▶ _Assigned task_
Print the data that follows again, keeping every line exact.
[Input data — start]
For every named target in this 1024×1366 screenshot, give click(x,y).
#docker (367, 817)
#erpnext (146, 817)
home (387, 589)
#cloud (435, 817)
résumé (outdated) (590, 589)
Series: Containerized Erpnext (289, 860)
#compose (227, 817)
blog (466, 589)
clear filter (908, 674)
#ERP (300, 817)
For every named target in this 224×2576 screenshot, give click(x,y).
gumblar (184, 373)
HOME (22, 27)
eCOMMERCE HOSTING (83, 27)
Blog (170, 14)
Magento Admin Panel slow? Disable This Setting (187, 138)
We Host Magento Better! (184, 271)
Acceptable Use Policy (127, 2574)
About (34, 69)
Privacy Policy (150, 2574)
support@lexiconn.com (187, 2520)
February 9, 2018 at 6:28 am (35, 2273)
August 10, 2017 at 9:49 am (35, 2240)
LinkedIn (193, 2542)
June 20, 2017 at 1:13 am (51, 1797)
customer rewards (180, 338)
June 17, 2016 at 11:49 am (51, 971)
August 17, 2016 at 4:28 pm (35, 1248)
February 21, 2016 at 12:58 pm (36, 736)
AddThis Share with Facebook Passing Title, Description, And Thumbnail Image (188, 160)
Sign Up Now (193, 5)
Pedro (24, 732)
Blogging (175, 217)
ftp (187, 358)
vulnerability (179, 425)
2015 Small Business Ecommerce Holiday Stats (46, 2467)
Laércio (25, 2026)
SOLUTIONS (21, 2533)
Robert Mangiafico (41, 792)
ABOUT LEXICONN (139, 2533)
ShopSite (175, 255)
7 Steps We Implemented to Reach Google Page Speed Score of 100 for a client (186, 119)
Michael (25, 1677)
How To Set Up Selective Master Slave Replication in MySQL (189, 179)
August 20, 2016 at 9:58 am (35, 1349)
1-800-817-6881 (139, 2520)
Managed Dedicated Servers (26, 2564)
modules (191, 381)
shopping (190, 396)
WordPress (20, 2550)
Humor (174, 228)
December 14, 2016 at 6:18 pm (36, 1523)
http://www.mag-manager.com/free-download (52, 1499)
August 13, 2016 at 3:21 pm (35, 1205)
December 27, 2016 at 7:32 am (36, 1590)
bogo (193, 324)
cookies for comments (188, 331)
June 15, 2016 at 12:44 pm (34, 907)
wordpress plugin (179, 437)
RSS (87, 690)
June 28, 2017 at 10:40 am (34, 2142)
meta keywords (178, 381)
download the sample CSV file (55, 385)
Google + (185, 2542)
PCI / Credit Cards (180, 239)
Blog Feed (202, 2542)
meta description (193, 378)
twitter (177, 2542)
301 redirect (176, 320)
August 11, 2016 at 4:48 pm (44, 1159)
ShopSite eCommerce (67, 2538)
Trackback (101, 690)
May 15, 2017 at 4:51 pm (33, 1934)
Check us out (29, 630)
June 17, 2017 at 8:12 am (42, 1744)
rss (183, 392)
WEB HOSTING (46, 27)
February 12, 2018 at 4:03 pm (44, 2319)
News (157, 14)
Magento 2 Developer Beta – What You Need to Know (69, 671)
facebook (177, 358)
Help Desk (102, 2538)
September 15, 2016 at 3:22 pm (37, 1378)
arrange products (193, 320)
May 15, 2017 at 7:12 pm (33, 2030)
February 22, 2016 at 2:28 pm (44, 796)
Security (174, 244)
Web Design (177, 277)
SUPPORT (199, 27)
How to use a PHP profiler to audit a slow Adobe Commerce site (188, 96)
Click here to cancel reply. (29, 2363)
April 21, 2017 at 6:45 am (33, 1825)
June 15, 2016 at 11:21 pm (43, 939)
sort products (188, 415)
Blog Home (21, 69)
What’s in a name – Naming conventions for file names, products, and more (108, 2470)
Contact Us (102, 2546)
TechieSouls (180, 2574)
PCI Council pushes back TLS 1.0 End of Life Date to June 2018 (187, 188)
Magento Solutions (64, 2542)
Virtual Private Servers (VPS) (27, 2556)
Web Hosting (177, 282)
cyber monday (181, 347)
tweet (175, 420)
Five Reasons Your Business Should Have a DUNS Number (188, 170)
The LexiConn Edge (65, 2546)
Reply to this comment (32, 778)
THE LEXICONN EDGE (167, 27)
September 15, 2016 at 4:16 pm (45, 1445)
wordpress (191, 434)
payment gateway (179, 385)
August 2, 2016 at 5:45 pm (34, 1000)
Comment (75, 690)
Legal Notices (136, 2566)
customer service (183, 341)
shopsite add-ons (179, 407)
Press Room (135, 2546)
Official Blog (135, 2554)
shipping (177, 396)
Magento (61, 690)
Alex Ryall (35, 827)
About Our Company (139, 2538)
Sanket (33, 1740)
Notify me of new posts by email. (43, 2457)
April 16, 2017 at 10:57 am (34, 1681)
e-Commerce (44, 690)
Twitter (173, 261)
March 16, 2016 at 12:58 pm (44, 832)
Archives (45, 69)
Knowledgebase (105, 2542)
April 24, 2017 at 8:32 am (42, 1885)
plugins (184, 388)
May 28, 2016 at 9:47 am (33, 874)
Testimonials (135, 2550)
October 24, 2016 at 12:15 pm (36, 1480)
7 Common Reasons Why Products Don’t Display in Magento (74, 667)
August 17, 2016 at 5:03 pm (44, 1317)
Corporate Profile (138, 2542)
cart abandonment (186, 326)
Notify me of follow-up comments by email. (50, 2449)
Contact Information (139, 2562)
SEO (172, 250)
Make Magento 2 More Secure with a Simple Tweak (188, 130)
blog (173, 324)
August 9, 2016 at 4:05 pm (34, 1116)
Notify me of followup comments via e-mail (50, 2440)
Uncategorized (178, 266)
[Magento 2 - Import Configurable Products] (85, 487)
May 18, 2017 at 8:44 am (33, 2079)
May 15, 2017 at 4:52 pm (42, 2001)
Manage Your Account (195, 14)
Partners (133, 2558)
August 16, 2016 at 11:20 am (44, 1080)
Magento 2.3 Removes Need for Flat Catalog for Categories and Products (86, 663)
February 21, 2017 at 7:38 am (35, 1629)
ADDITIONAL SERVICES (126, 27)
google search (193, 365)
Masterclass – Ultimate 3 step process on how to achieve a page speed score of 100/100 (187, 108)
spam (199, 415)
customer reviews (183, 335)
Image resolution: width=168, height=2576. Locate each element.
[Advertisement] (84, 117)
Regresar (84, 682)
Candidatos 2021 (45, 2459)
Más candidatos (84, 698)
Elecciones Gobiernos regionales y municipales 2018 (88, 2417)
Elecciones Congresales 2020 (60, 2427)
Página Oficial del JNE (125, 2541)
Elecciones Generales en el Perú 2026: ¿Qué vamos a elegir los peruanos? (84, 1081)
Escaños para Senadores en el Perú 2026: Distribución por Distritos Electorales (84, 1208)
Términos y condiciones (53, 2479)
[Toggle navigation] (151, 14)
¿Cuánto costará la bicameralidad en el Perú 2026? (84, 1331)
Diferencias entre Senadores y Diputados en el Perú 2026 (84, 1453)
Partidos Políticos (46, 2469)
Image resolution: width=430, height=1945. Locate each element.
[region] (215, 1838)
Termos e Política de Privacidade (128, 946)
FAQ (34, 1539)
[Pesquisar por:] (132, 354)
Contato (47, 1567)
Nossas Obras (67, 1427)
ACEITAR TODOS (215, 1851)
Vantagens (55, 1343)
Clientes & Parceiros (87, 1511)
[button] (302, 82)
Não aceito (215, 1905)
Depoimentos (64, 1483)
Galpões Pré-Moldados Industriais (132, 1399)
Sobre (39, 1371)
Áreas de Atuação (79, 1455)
[Input data — finish]
▶ _Solution_
For every named target in this 1024×1366 screenshot, give click(x,y).
#docker (367, 817)
#erpnext (146, 817)
home (387, 589)
#cloud (435, 817)
résumé (outdated) (590, 589)
Series: Containerized Erpnext (289, 860)
#compose (227, 817)
blog (466, 589)
clear filter (908, 674)
#ERP (300, 817)
For every named target in this 224×2576 screenshot, give click(x,y).
gumblar (184, 373)
HOME (22, 27)
eCOMMERCE HOSTING (83, 27)
Blog (170, 14)
Magento Admin Panel slow? Disable This Setting (187, 138)
We Host Magento Better! (184, 271)
Acceptable Use Policy (127, 2574)
About (34, 69)
Privacy Policy (150, 2574)
support@lexiconn.com (187, 2520)
February 9, 2018 at 6:28 am (35, 2273)
August 10, 2017 at 9:49 am (35, 2240)
LinkedIn (193, 2542)
June 20, 2017 at 1:13 am (51, 1797)
customer rewards (180, 338)
June 17, 2016 at 11:49 am (51, 971)
August 17, 2016 at 4:28 pm (35, 1248)
February 21, 2016 at 12:58 pm (36, 736)
AddThis Share with Facebook Passing Title, Description, And Thumbnail Image (188, 160)
Sign Up Now (193, 5)
Pedro (24, 732)
Blogging (175, 217)
ftp (187, 358)
vulnerability (179, 425)
2015 Small Business Ecommerce Holiday Stats (46, 2467)
Laércio (25, 2026)
SOLUTIONS (21, 2533)
Robert Mangiafico (41, 792)
ABOUT LEXICONN (139, 2533)
ShopSite (175, 255)
7 Steps We Implemented to Reach Google Page Speed Score of 100 for a client (186, 119)
Michael (25, 1677)
How To Set Up Selective Master Slave Replication in MySQL (189, 179)
August 20, 2016 at 9:58 am (35, 1349)
1-800-817-6881 (139, 2520)
Managed Dedicated Servers (26, 2564)
modules (191, 381)
shopping (190, 396)
WordPress (20, 2550)
Humor (174, 228)
December 14, 2016 at 6:18 pm (36, 1523)
http://www.mag-manager.com/free-download (52, 1499)
August 13, 2016 at 3:21 pm (35, 1205)
December 27, 2016 at 7:32 am (36, 1590)
bogo (193, 324)
cookies for comments (188, 331)
June 15, 2016 at 12:44 pm (34, 907)
wordpress plugin (179, 437)
RSS (87, 690)
June 28, 2017 at 10:40 am (34, 2142)
meta keywords (178, 381)
download the sample CSV file (55, 385)
Google + (185, 2542)
PCI / Credit Cards (180, 239)
Blog Feed (202, 2542)
meta description (193, 378)
twitter (177, 2542)
301 redirect (176, 320)
August 11, 2016 at 4:48 pm (44, 1159)
ShopSite eCommerce (67, 2538)
Trackback (101, 690)
May 15, 2017 at 4:51 pm (33, 1934)
Check us out (29, 630)
June 17, 2017 at 8:12 am (42, 1744)
rss (183, 392)
WEB HOSTING (46, 27)
February 12, 2018 at 4:03 pm (44, 2319)
News (157, 14)
Magento 2 Developer Beta – What You Need to Know (69, 671)
facebook (177, 358)
Help Desk (102, 2538)
September 15, 2016 at 3:22 pm (37, 1378)
arrange products (193, 320)
May 15, 2017 at 7:12 pm (33, 2030)
February 22, 2016 at 2:28 pm (44, 796)
Security (174, 244)
Web Design (177, 277)
SUPPORT (199, 27)
How to use a PHP profiler to audit a slow Adobe Commerce site (188, 96)
Click here to cancel reply. (29, 2363)
April 21, 2017 at 6:45 am (33, 1825)
June 15, 2016 at 11:21 pm (43, 939)
sort products (188, 415)
Blog Home (21, 69)
What’s in a name – Naming conventions for file names, products, and more (108, 2470)
Contact Us (102, 2546)
TechieSouls (180, 2574)
PCI Council pushes back TLS 1.0 End of Life Date to June 2018 (187, 188)
Magento Solutions (64, 2542)
Virtual Private Servers (VPS) (27, 2556)
Web Hosting (177, 282)
cyber monday (181, 347)
tweet (175, 420)
Five Reasons Your Business Should Have a DUNS Number (188, 170)
The LexiConn Edge (65, 2546)
Reply to this comment (32, 778)
THE LEXICONN EDGE (167, 27)
September 15, 2016 at 4:16 pm (45, 1445)
wordpress (191, 434)
payment gateway (179, 385)
August 2, 2016 at 5:45 pm (34, 1000)
Comment (75, 690)
Legal Notices (136, 2566)
customer service (183, 341)
shopsite add-ons (179, 407)
Press Room (135, 2546)
Official Blog (135, 2554)
shipping (177, 396)
Magento (61, 690)
Alex Ryall (35, 827)
About Our Company (139, 2538)
Sanket (33, 1740)
Notify me of new posts by email. (43, 2457)
April 16, 2017 at 10:57 am (34, 1681)
e-Commerce (44, 690)
Twitter (173, 261)
March 16, 2016 at 12:58 pm (44, 832)
Archives (45, 69)
Knowledgebase (105, 2542)
April 24, 2017 at 8:32 am (42, 1885)
plugins (184, 388)
May 28, 2016 at 9:47 am (33, 874)
Testimonials (135, 2550)
October 24, 2016 at 12:15 pm (36, 1480)
7 Common Reasons Why Products Don’t Display in Magento (74, 667)
August 17, 2016 at 5:03 pm (44, 1317)
Corporate Profile (138, 2542)
cart abandonment (186, 326)
Notify me of follow-up comments by email. (50, 2449)
Contact Information (139, 2562)
SEO (172, 250)
Make Magento 2 More Secure with a Simple Tweak (188, 130)
blog (173, 324)
August 9, 2016 at 4:05 pm (34, 1116)
Notify me of followup comments via e-mail (50, 2440)
Uncategorized (178, 266)
[Magento 2 - Import Configurable Products] (85, 487)
May 18, 2017 at 8:44 am (33, 2079)
May 15, 2017 at 4:52 pm (42, 2001)
Manage Your Account (195, 14)
Partners (133, 2558)
August 16, 2016 at 11:20 am (44, 1080)
Magento 2.3 Removes Need for Flat Catalog for Categories and Products (86, 663)
February 21, 2017 at 7:38 am (35, 1629)
ADDITIONAL SERVICES (126, 27)
google search (193, 365)
Masterclass – Ultimate 3 step process on how to achieve a page speed score of 100/100 (187, 108)
spam (199, 415)
customer reviews (183, 335)
Image resolution: width=168, height=2576. Locate each element.
[Advertisement] (84, 117)
Regresar (84, 682)
Candidatos 2021 (45, 2459)
Más candidatos (84, 698)
Elecciones Gobiernos regionales y municipales 2018 (88, 2417)
Elecciones Congresales 2020 (60, 2427)
Página Oficial del JNE (125, 2541)
Elecciones Generales en el Perú 2026: ¿Qué vamos a elegir los peruanos? (84, 1081)
Escaños para Senadores en el Perú 2026: Distribución por Distritos Electorales (84, 1208)
Términos y condiciones (53, 2479)
[Toggle navigation] (151, 14)
¿Cuánto costará la bicameralidad en el Perú 2026? (84, 1331)
Diferencias entre Senadores y Diputados en el Perú 2026 (84, 1453)
Partidos Políticos (46, 2469)
Image resolution: width=430, height=1945. Locate each element.
[region] (215, 1838)
Termos e Política de Privacidade (128, 946)
FAQ (34, 1539)
[Pesquisar por:] (132, 354)
Contato (47, 1567)
Nossas Obras (67, 1427)
ACEITAR TODOS (215, 1851)
Vantagens (55, 1343)
Clientes & Parceiros (87, 1511)
[button] (302, 82)
Não aceito (215, 1905)
Depoimentos (64, 1483)
Galpões Pré-Moldados Industriais (132, 1399)
Sobre (39, 1371)
Áreas de Atuação (79, 1455)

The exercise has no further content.